Using associated data types to create unpacked data structures

Johan Tibell johan.tibell at gmail.com
Thu Aug 12 06:13:20 EDT 2010


On Thu, Aug 12, 2010 at 11:28 AM, Simon Marlow <marlowsd at gmail.com> wrote:

> On 11/08/2010 17:03, Johan Tibell wrote:
>
>> Inspired by the generic maps example at
>>
>> http://www.haskell.org/haskellwiki/GHC/Indexed_types
>>
>> I tried to use associated data types to create a generic finite map that
>> unpacks both the key and value into the leaf data constructor.
>>
>
> What you're trying to do is have the compiler generate a whole module for
> you, including a datatype specialised to certain type paramters, and
> operations over that type.  Just defining a few of the operations isn't
> enough: they need to be inlined everywhere, essentially you need to
> recompile Data.Map for each instance.
>

There needs to be some amount of code generation, but much of the
implementation can still be shared. I previously tried to defined the type
class as

    {-# LANGUAGE MultiParamTypeClasses, TypeFamilies #-}
    module Ex2 where

    import Prelude hiding (lookup)

    data MapView k v = TipView
                     | BinView {-# UNPACK #-} !Size !k !v !(Map k v) !(Map k
v)

    class Unbox k v where
        data Map k v :: *
        tip :: Map k v
        bin :: Size -> k -> v -> Map k v -> Map k v -> Map k v
        view :: Map k v -> MapView k v

    type Size = Int

    lookup :: (Ord k, Unbox k v) => k -> Map k v -> Maybe v
    lookup k m = case view m of
        TipView -> Nothing
        BinView _ kx x l r -> case compare k kx of
            LT -> lookup k l
            GT -> lookup k r
            EQ -> Just x
    {-# INLINE lookup #-}

Calling lookup from a different module at a know type gives exactly the Core
you'd like to see (unpacked types, no MapView constructors).
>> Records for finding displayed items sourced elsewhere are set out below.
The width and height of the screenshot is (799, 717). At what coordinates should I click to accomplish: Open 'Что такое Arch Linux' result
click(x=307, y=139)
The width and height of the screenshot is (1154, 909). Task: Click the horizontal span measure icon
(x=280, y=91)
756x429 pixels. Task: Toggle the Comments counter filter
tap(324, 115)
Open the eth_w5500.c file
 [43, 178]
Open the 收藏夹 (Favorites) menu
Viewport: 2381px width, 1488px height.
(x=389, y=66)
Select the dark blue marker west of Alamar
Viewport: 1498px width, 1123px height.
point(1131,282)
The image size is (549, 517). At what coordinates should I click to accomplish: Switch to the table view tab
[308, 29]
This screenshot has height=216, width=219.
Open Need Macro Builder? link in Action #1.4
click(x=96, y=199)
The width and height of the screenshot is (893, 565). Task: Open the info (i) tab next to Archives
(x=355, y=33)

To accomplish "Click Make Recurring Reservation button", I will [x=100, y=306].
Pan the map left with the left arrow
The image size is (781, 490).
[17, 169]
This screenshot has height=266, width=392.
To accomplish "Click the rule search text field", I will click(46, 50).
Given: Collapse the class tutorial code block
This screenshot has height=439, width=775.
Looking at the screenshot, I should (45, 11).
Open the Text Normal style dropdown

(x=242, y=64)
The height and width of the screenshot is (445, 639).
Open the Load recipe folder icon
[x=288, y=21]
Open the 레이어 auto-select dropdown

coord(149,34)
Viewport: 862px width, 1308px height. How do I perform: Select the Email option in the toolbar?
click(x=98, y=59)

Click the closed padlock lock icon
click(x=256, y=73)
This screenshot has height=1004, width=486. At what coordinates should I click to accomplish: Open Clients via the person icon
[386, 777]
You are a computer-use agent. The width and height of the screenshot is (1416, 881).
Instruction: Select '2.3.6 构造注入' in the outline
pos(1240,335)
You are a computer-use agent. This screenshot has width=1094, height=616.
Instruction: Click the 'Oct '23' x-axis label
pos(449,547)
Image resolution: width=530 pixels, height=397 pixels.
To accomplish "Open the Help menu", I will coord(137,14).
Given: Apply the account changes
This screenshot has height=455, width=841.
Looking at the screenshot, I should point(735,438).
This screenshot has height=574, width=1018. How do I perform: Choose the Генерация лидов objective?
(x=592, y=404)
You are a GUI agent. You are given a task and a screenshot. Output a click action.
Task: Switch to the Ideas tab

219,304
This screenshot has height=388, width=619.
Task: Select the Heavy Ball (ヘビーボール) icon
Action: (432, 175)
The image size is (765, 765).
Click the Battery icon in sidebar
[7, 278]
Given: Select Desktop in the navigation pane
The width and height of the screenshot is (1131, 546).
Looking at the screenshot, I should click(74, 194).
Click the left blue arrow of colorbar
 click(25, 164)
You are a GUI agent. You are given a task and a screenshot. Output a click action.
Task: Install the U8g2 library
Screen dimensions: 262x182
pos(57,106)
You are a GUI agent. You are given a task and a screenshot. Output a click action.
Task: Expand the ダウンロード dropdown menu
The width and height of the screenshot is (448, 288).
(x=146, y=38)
The compiler would still have to generate the associated data type instance
and the method implementations.

So I agree it would be nice if this happened automatically, behind the
> scenes, by virtue of just mentioning "Map Int Double" (though it would still
> have to be a typeclass of course, so that you can write polymorphic
> functions over Maps).  Automatic specialisation of this kind can be done by
> JIT runtimes (e.g. the .NET CLR), because there the code generation and
> caching of instances can be put under control of the runtime.  Here we would
> have to do it in the compiler, and the difficulty is that the compiler needs
> to support separate compilation.
>

C++ supports automatic instantiation and separate compilation. We'd have to
included the needed information in the .hi files so we can generate the
right instances at the usage site. Perhaps there are other problems (that
are somehow solved by the C++ compiler) that I'm not considering.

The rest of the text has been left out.